◆ Problem ◆
Copy exactly the last part of the entries, starting from the line with "Facts (937, 1067)" and including the final line.

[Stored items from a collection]
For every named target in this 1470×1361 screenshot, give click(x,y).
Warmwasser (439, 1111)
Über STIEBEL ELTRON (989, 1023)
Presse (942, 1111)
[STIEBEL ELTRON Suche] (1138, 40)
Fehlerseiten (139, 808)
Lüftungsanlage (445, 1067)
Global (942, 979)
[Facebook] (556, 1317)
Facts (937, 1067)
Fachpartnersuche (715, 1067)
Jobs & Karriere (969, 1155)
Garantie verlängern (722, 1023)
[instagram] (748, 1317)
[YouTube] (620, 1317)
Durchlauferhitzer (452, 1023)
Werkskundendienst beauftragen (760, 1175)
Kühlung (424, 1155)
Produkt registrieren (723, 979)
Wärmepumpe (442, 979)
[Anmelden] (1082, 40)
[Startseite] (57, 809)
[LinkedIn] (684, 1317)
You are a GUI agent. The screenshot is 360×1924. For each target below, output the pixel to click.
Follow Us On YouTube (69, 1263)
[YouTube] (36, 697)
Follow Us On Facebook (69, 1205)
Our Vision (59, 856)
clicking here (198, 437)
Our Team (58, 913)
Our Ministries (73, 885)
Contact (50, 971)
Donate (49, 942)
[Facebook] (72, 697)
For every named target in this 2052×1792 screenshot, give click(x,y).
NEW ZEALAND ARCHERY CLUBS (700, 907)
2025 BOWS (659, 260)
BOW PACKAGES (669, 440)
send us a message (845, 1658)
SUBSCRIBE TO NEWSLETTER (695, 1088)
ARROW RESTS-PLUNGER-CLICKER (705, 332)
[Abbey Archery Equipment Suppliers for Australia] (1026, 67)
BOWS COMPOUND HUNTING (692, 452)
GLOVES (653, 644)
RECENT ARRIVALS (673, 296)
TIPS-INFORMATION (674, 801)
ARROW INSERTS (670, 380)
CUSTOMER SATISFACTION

◆ Answer box ◆
Facts (937, 1067)
Fachpartnersuche (715, 1067)
Jobs & Karriere (969, 1155)
Garantie verlängern (722, 1023)
[instagram] (748, 1317)
[YouTube] (620, 1317)
Durchlauferhitzer (452, 1023)
Werkskundendienst beauftragen (760, 1175)
Kühlung (424, 1155)
Produkt registrieren (723, 979)
Wärmepumpe (442, 979)
[Anmelden] (1082, 40)
[Startseite] (57, 809)
[LinkedIn] (684, 1317)
You are a GUI agent. The screenshot is 360×1924. For each target below, output the pixel to click.
Follow Us On YouTube (69, 1263)
[YouTube] (36, 697)
Follow Us On Facebook (69, 1205)
Our Vision (59, 856)
clicking here (198, 437)
Our Team (58, 913)
Our Ministries (73, 885)
Contact (50, 971)
Donate (49, 942)
[Facebook] (72, 697)
For every named target in this 2052×1792 screenshot, give click(x,y).
NEW ZEALAND ARCHERY CLUBS (700, 907)
2025 BOWS (659, 260)
BOW PACKAGES (669, 440)
send us a message (845, 1658)
SUBSCRIBE TO NEWSLETTER (695, 1088)
ARROW RESTS-PLUNGER-CLICKER (705, 332)
[Abbey Archery Equipment Suppliers for Australia] (1026, 67)
BOWS COMPOUND HUNTING (692, 452)
GLOVES (653, 644)
RECENT ARRIVALS (673, 296)
TIPS-INFORMATION (674, 801)
ARROW INSERTS (670, 380)
CUSTOMER SATISFACTION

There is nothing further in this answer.